トマトでもミカンでも柿でもありません。「ナス」です。
久しぶりに同級生から電話をもらった。開口一番「生きとるか?いっそも電話も掛からんし、具合でも悪いか心配したぞ」と少しオカンムリ。
「オーッ、元気にしとるよ、アンタも生きとったか?」と応じる。
この会話の通り、今まではほとんどこちらからの呼びかけで、互いの消息を確かめ合って来た。この習慣は、近くにいる同級生の場合ほぼ同じで、皆さん「掛かってくるのが当たり前」みたいな感覚でモノを言う。
そう思いながらでも、いちばん短い付き合いで60年。長い奴は70年も付き合ってきたまさに竹馬の友。何を言っても言われても肯定的に受け止め合う。互いに声を聞くだけで、なんかしら気持ちが安らぐという、不思議なマグマが隠されている。
彼の電話の要件は「たまには顔を見せに来ないか」である。これは何を隠そう「冬野菜が採れたから取りにおいで」というそれとないお誘いなのだ。毎年この季節の優しい彼の心遣いである。
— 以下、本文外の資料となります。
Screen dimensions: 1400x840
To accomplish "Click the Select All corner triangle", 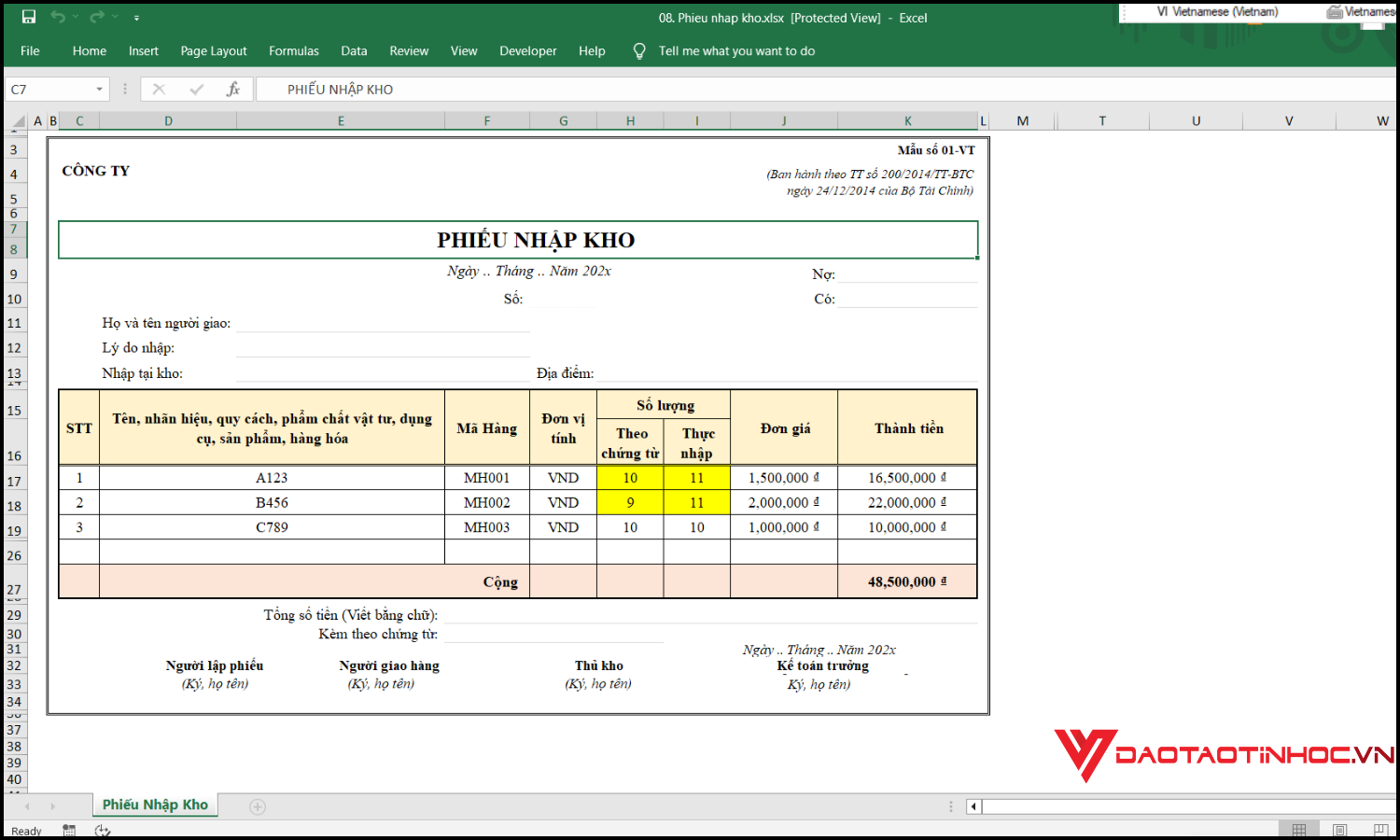I will coord(18,121).
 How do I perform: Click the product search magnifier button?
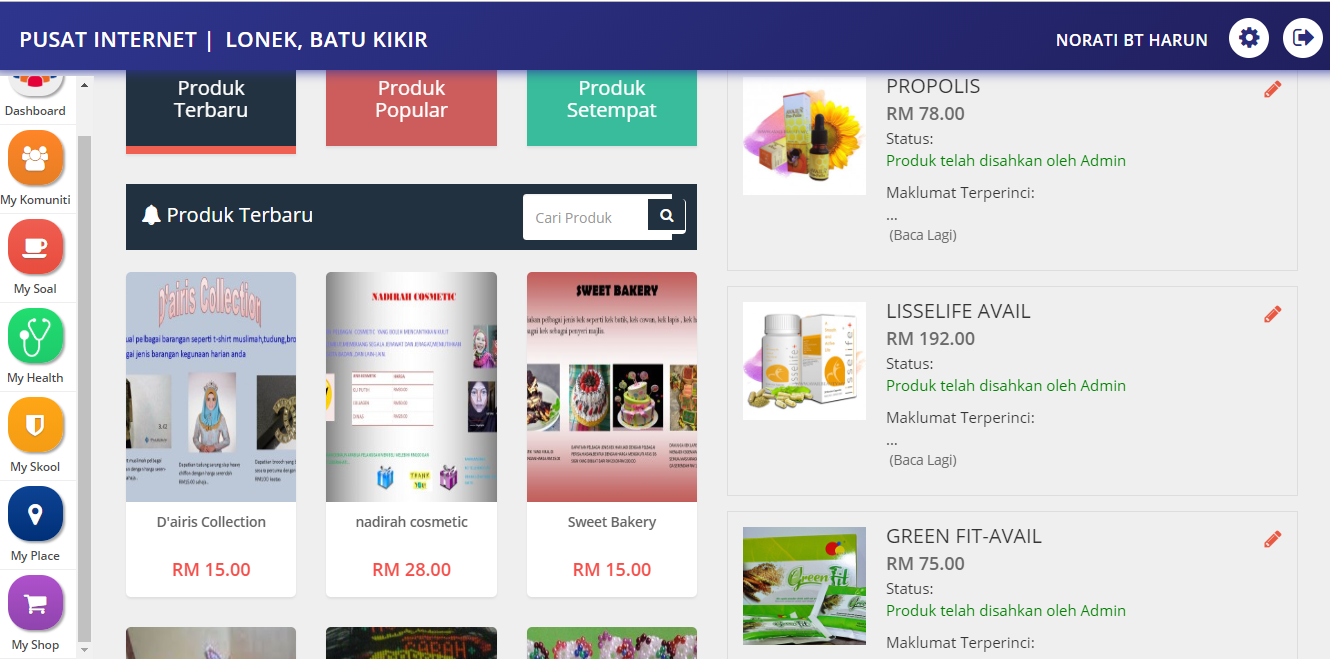(x=667, y=215)
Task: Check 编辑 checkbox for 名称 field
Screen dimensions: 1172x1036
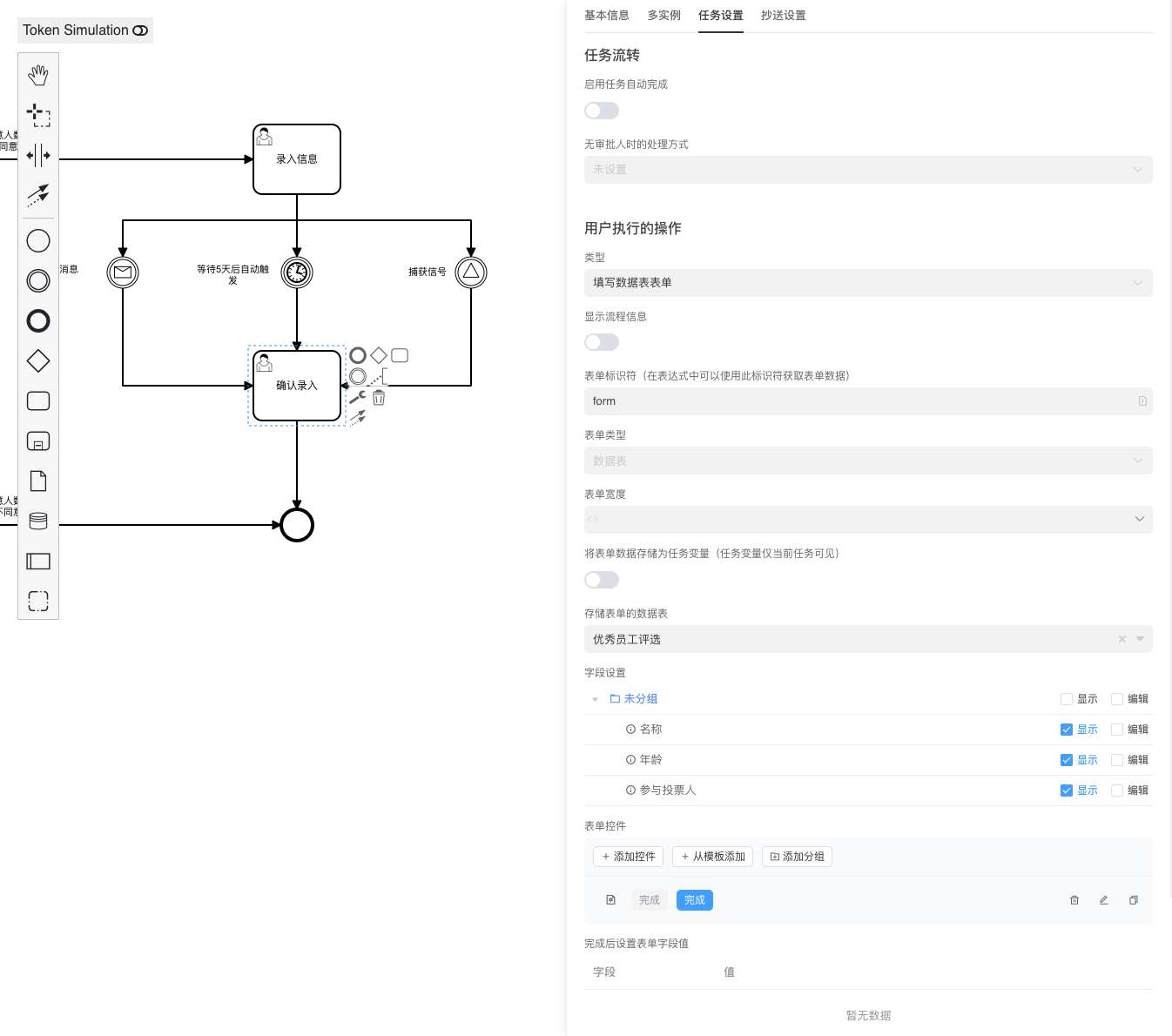Action: (x=1117, y=730)
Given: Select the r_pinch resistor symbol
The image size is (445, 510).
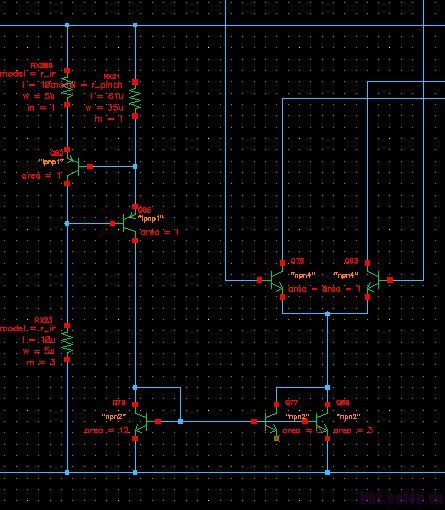Looking at the screenshot, I should pyautogui.click(x=135, y=99).
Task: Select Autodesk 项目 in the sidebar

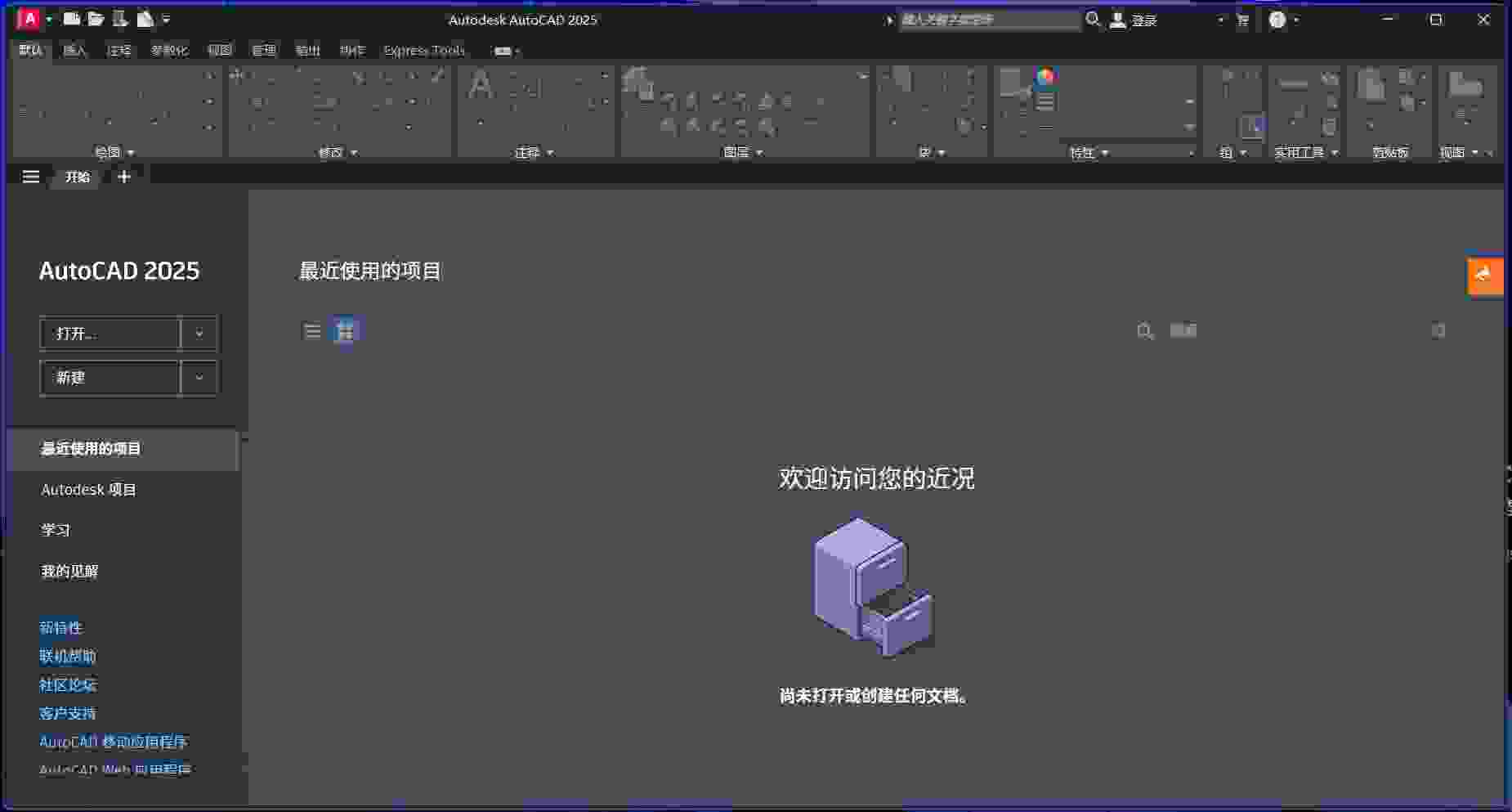Action: pos(88,490)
行ってみると、スーパーの野菜売り場ではないが、白菜・大根・蕪・ミズナ・ほうれん草・里芋・ジャガイモ・サツマイモ。生椎茸にキュウイに小豆5合、おまけに根っこ付きの高菜まで。すぐに持って帰れるように準備万端整えてある。おまけに「花瓶に飾ったらいいよ」と写真「花ナス」ももらった。
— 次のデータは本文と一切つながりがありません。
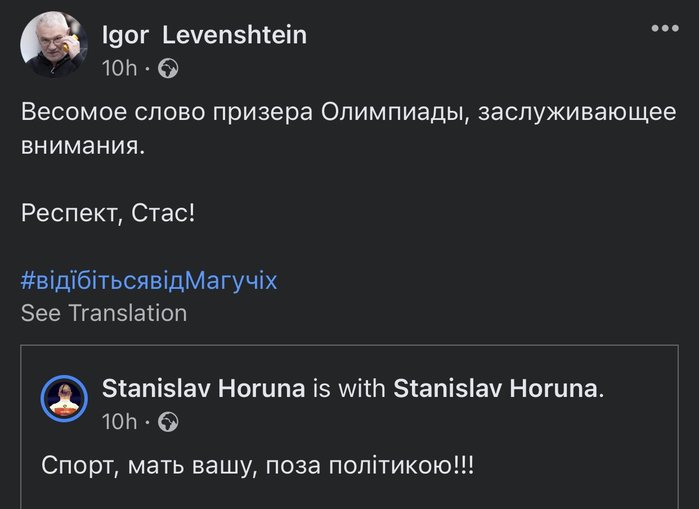Click the 'is with' text in shared header
The width and height of the screenshot is (699, 509).
349,388
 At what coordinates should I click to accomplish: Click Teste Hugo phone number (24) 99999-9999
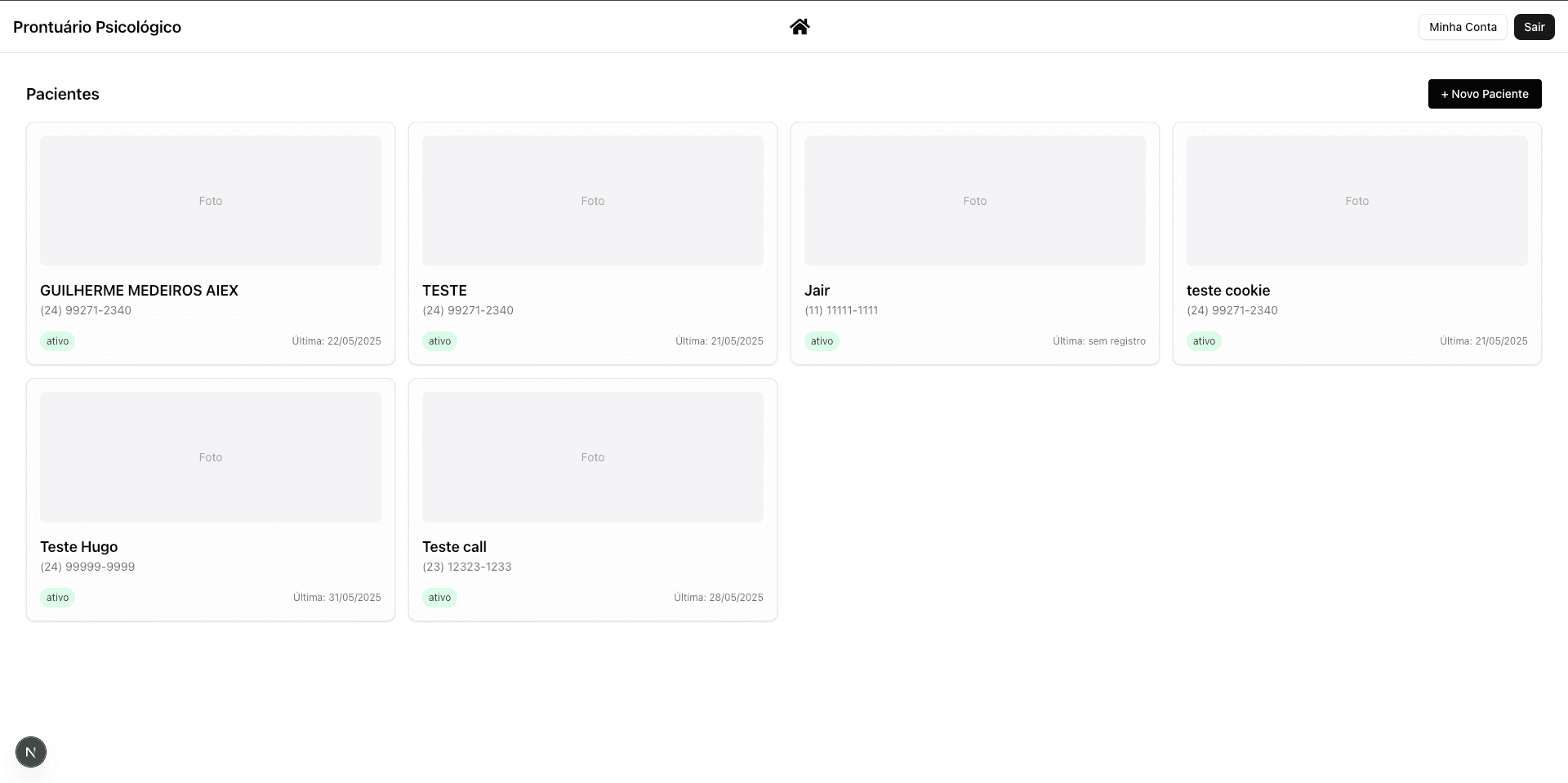[87, 567]
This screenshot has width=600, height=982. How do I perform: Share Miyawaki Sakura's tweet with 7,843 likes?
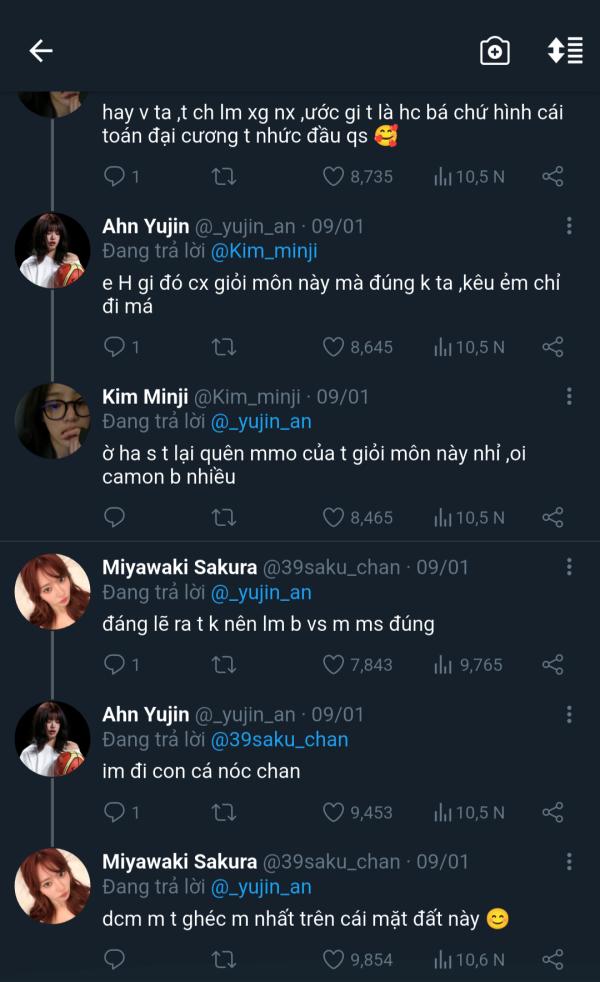tap(552, 664)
これほどの本格的な上出来野菜を見せられると「オレも少し畑を作っているんよ」などとは言えないまま、「いつもいつも気の毒だね~」と言いつつ、クルマのトランクいっぱいに積み込む。家庭菜園に毛が生えたような我が家の畑では、これほどの出来映えには遠く及ばない。第一畑作りに彼ほど熱心でない。腕も良くない根気も薄い。
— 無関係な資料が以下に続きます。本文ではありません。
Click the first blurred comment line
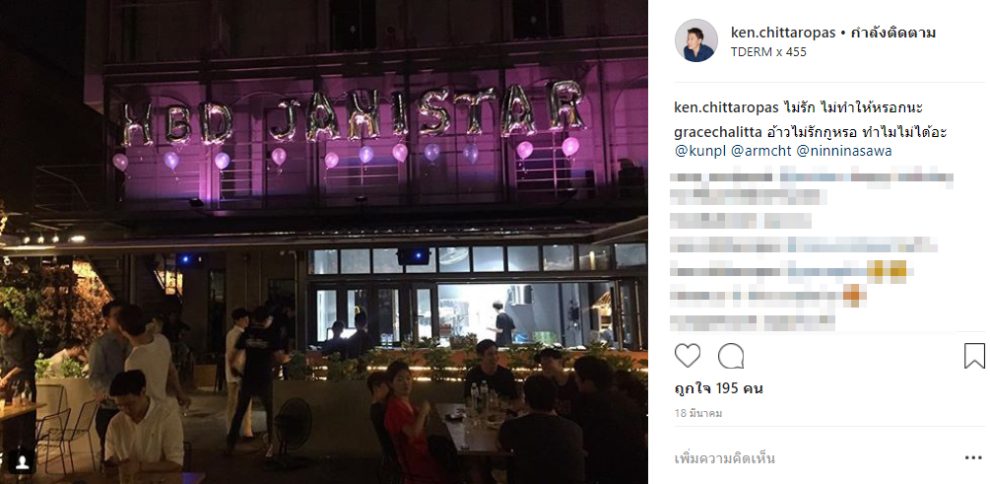The image size is (990, 484). (813, 177)
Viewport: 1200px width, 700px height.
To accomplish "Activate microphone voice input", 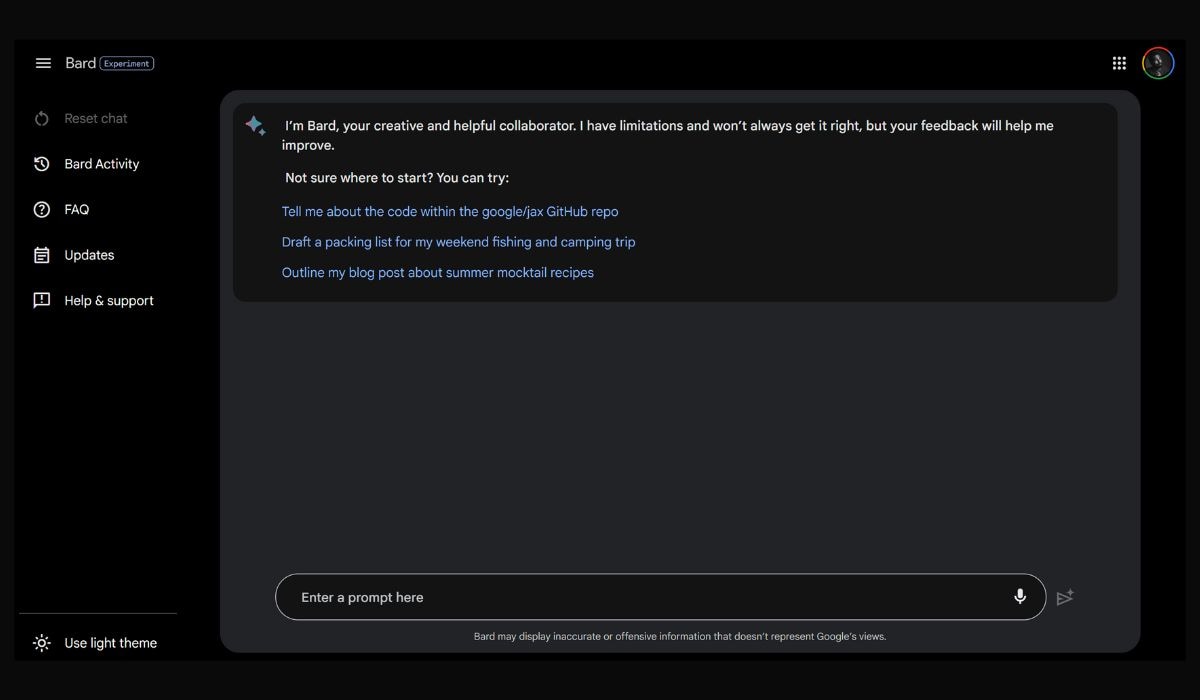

そんな彼は、周りに数多くいる同級生の中で、元気さという点ではイチバンである。
玄関に鍵を掛ける必要もないほど隣近所気心の知れた山間の小さな集落。のんびりこの上ない穏やかな生活。空気もおいしい雰囲気もいい。住環境は理想的な場所である。
最近とみに耳が遠くなったせいか、頑固になって段々意見が合わなくなったんですよ、と奥さんの愚痴も聞かされた。しかし彼は彼で「嫁がおればこそ俺は好きなようにさせてもらっている。夫婦が揃って元気でいることが何よりの幸せっちゅうもんよ」。私にそうっと耳打ちする。
そうか、やはり野菜作りも上手だけあって家庭づくりも上手なのだ。野菜を積み込んだトランクの片隅に、彼の爪の垢も忍ばせて帰ろう。頂き物がもう一品増えた。